Ultimately, Ozu’s films communicate a peculiar attitude towards the audience, partly distancing us emotionally while involving us experientially. Ironically, this experiential emphasis and how it insists on audience involvement – and his films are, quite profoundly, adventures in space, time and perception – has a greater cumulative and emotional impact than many more histrionic melodramas. In the end, it may not be that Ozu fully de-dramatises his narratives – even though many of the big events of life occur offscreen and we only see and hear their rippling aftereffects – but rather allows such moments of drama to blend and flow with the currents of everyday existence.
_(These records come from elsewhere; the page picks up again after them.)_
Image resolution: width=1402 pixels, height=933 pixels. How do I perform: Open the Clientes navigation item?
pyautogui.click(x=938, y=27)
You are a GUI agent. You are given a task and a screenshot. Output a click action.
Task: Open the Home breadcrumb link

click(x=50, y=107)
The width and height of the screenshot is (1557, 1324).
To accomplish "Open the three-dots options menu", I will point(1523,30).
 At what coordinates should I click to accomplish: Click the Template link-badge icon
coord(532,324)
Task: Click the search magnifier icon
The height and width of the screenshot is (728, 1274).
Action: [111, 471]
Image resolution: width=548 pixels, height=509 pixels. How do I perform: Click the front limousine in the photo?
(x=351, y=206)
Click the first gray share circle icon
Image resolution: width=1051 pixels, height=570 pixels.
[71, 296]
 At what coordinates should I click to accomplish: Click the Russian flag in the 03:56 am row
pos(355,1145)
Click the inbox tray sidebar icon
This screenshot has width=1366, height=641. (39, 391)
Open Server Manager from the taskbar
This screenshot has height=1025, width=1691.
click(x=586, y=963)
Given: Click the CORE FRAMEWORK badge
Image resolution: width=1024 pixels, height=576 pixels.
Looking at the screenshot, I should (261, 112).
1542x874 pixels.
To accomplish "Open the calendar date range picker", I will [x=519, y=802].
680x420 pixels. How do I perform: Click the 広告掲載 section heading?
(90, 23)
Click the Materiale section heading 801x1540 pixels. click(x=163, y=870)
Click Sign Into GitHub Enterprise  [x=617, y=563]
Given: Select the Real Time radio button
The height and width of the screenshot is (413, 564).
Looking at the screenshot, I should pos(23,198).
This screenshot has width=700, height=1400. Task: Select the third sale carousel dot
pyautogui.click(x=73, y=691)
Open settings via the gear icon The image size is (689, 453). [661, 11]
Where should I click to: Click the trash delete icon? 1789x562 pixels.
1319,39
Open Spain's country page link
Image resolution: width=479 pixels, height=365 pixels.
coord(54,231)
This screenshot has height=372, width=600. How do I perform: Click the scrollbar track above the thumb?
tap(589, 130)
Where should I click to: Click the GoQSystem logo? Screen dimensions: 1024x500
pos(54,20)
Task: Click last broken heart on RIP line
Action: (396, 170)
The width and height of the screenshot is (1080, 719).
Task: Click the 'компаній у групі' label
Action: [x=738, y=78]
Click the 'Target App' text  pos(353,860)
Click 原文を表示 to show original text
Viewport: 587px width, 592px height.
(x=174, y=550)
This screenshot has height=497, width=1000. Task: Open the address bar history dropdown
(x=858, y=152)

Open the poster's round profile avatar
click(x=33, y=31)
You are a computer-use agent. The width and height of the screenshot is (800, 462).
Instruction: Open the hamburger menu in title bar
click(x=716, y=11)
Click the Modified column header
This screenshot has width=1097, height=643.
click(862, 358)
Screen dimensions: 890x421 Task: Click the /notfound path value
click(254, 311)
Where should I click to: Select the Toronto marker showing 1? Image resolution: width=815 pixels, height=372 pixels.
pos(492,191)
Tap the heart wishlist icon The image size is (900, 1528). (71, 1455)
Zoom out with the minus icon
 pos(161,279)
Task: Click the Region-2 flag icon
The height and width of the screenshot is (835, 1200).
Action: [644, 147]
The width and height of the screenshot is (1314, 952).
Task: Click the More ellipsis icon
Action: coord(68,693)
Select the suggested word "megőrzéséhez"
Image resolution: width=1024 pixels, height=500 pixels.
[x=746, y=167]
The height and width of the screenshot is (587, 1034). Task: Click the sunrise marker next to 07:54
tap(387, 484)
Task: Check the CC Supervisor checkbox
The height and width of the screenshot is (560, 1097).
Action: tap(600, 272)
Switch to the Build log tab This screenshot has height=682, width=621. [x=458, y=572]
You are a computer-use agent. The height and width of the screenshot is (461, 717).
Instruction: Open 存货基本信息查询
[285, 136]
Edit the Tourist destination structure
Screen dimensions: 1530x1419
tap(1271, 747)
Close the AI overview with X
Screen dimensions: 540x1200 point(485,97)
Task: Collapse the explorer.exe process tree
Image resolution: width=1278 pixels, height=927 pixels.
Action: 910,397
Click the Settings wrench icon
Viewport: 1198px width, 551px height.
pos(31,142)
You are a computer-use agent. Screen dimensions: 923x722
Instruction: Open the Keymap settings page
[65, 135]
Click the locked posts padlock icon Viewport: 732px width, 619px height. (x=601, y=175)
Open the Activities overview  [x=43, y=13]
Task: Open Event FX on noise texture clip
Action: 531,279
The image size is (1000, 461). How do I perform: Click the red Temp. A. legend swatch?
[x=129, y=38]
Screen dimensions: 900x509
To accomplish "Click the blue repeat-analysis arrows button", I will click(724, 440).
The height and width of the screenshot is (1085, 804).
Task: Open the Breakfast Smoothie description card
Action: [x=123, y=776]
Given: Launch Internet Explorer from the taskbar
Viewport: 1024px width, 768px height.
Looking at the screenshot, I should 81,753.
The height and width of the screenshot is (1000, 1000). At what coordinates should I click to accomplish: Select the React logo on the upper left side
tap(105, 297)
This makes everything, even a shape or object, the subject of a kind of drama.
Ozu’s films create highly composed and stylised worlds somewhat removed from but firmly rooted in our own – much of this achieved by focusing on the intricacies and rituals of daily life. This is partly realised through the rigorous application of particular stylistic choices and limitations: for example, the overwhelming use of a single lens length (50mm); an extraordinarily consistent deployment of camera height and angle; a mostly locked off or immobile camera; an insistence upon deep space composition; and a denial or flaunting of many of the conventions of continuity editing like the supposedly necessary changes of angle between shots within a scene and a clearly defined and consistent axis of action (Ozu often utilises and explores the 360–degree space around his characters). Ozu throws out or plays many of these conventions while creating a highly identifiable series and style of his own. In the process, Ozu’s films allow us to see, hear and feel afresh the physical and experiential universe that surrounds the characters as well as us.
Welcome back to Tokyo Story for those revisiting an old favourite for the second or tenth time. For those of you who’ve never seen it before, welcome to Ozu-ville; filmgoing will hopefully never be quite the same again.